La robe : Elle est d’une couleur variable, depuis le blanc uniforme, qui est peu recherché, jusqu’au noir, avec, comme nuances intermédiaires, le brun foncé, le rouge brun, le brun gris et des taches plus claires sur le museau, la poitrine, les pattes et l’arrière train. Le poil est assez long, rude et serré, avec un sous poil plus doux et très dense.
La tête : Ces chiens ont le crâne large et en dôme, le museau fort et long, le stop marqué.

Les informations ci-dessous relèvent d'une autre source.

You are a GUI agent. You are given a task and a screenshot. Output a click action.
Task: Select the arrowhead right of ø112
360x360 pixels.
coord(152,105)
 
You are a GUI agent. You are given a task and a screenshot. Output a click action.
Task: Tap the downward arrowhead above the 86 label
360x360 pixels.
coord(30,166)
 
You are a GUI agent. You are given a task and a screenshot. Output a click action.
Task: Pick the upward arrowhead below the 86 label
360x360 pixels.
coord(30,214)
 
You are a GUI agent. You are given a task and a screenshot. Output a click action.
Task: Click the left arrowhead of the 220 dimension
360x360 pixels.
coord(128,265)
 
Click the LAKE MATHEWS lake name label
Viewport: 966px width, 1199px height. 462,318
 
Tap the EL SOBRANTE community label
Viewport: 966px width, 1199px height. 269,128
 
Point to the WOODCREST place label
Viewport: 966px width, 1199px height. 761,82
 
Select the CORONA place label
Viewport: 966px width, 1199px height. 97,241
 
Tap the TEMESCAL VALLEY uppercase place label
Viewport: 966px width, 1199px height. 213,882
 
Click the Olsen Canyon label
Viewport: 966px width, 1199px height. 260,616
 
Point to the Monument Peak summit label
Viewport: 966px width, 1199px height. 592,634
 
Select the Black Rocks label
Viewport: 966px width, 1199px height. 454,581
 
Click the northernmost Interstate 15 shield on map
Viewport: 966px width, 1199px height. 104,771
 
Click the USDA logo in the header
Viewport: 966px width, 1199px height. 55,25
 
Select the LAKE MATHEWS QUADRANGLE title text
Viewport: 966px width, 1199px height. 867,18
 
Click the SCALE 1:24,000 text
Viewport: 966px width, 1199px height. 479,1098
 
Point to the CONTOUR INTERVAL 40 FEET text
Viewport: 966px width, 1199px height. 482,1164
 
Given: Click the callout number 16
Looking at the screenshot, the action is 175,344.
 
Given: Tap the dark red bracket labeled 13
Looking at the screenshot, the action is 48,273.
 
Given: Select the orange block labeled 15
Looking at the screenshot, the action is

La truffe est noire en hiver, parfois plus claire en été, les dents très fortes, les yeux obliques, les oreilles triangulaires et petites, à pointe plutôt arrondie, tenues droites.
Le corps : Le cou est fort et droit, le corps court et large, particulièrement bien musclé ; le ventre est plat. La queue, et c’est le signe d’une parenté avec le très ancien chien des tourbières du néolithique, comme avec le loup polaire, est plutôt courte, épaisse, et tenue enroulée sur l’arrière train. A ce propos, et ce sera répété plus loin il semble que cette queue enroulée, souvenir du loup boréal, a servi à tous ces chiens de couverture. En effet, ils dorment enroulés sur eux mêmes, la queue rabattue sur leur tête afin de la tenir au chaud.
Les membres : Ils ont une ossature et une musculature particulièrement fortes, y compris les cuisses et les jarrets. Les pieds sont arrondis, gros avec des soles épaisses et des ongles très solides.
Tous ces chiens et d’autres encore sont restés ignorés dans leurs pays du grand nord jusqu’à ce que des expéditions polaires en ramènent quelques uns aux environs de 1953. Depuis, ils ont fait souche un peu partout, y compris en France. Chaque race a son standard et ils apparaissent de plus en plus dans les expositions canines.